As already described, lower serum magnesium levels are associated with a higher risk for cardiovascular events and magnesium-containing supplements can slow progression of coronary artery calcification in CKD patients [17]. However, in our investigation, lower urinary magnesium excretion was observed despite similar dietary magnesium intake and serum magnesium levels between study groups. Of note, a slightly lower urinary uric acid excretion was noted in CVD stone-formers. Diuretics are known to alter the renal excretion of citrate, magnesium and uric acid[34,35,36] and our findings may, at least in part, be influenced by differences in medical treatment across the groups.

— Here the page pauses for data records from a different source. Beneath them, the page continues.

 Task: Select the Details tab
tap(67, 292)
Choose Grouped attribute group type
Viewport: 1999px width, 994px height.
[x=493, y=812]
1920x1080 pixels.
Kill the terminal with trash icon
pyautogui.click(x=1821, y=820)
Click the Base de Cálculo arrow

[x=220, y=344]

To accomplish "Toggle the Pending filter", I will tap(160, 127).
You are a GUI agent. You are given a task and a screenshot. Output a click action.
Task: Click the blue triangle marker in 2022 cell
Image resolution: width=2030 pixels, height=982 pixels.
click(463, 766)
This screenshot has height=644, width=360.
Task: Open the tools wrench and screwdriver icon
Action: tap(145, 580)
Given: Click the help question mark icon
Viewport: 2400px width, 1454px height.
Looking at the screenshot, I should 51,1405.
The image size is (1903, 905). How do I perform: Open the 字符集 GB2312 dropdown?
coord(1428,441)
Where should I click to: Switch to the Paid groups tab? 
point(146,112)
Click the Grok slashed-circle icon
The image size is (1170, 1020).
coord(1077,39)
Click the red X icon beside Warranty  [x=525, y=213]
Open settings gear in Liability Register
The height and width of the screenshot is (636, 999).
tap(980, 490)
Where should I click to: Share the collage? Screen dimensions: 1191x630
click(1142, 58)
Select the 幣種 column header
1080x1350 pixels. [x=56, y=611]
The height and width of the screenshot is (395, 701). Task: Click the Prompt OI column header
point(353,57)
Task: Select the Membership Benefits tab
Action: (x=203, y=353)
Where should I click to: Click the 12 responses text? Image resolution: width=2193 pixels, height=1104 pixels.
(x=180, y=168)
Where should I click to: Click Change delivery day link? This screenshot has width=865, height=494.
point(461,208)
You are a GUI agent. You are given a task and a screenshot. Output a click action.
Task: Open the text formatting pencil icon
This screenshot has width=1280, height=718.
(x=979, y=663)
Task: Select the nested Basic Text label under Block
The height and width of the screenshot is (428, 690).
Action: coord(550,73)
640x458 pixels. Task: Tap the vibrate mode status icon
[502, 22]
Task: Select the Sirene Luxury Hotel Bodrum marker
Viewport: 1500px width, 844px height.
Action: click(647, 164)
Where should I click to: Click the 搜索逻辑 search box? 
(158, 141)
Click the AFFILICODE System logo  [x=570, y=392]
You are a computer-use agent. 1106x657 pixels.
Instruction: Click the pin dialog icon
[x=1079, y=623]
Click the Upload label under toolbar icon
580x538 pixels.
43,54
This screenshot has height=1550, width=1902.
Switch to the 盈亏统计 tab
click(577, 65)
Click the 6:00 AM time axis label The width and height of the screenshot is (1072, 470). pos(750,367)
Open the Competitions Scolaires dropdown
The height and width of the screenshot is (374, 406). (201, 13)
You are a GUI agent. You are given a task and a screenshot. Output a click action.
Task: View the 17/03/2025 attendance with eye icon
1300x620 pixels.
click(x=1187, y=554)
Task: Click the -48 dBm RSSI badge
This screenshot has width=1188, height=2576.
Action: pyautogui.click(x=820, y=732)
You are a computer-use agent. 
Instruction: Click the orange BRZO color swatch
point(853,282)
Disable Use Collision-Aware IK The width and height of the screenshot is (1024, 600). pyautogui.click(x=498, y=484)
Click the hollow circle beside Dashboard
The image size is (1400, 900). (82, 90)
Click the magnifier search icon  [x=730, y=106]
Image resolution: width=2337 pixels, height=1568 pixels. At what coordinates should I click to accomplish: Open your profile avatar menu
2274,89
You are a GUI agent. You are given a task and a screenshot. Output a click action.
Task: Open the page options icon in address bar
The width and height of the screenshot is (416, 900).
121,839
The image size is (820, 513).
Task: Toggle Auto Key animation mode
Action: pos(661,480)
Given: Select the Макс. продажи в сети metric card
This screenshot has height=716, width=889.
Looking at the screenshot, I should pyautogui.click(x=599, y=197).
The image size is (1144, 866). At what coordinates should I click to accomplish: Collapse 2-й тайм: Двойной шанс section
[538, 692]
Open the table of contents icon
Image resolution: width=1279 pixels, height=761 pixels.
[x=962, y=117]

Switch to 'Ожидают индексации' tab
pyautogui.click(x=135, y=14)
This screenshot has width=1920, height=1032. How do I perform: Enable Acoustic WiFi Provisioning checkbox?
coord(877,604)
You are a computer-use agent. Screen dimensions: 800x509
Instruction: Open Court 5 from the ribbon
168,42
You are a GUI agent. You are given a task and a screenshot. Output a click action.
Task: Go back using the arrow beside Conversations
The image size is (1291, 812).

This study has several limitations, including incomplete data on medications, the cross-sectional design, lack of longitudinal information and follow-up, and of exposure validation.

In conclusion, our research is the first to demonstrate that stone-formers affected by heart disease have a multifactorial 24-h urine pattern characterized by lower urinary excretions of both citrate and magnesium. Since citrate and magnesium have been implicated in the pathogenesis of arterial plaque formation, as well as being protective factors in nephrolithiasis, this might indicate a shared underlying pathogenesis. Furthermore, the reduction in renal alkali excretion observed suggests higher acid retention in stone-formers with cardiovascular comorbidities. Since there is a lack of prospective studies, randomized clinical trials that include medications and a controlled diet design are needed to confirm these observations.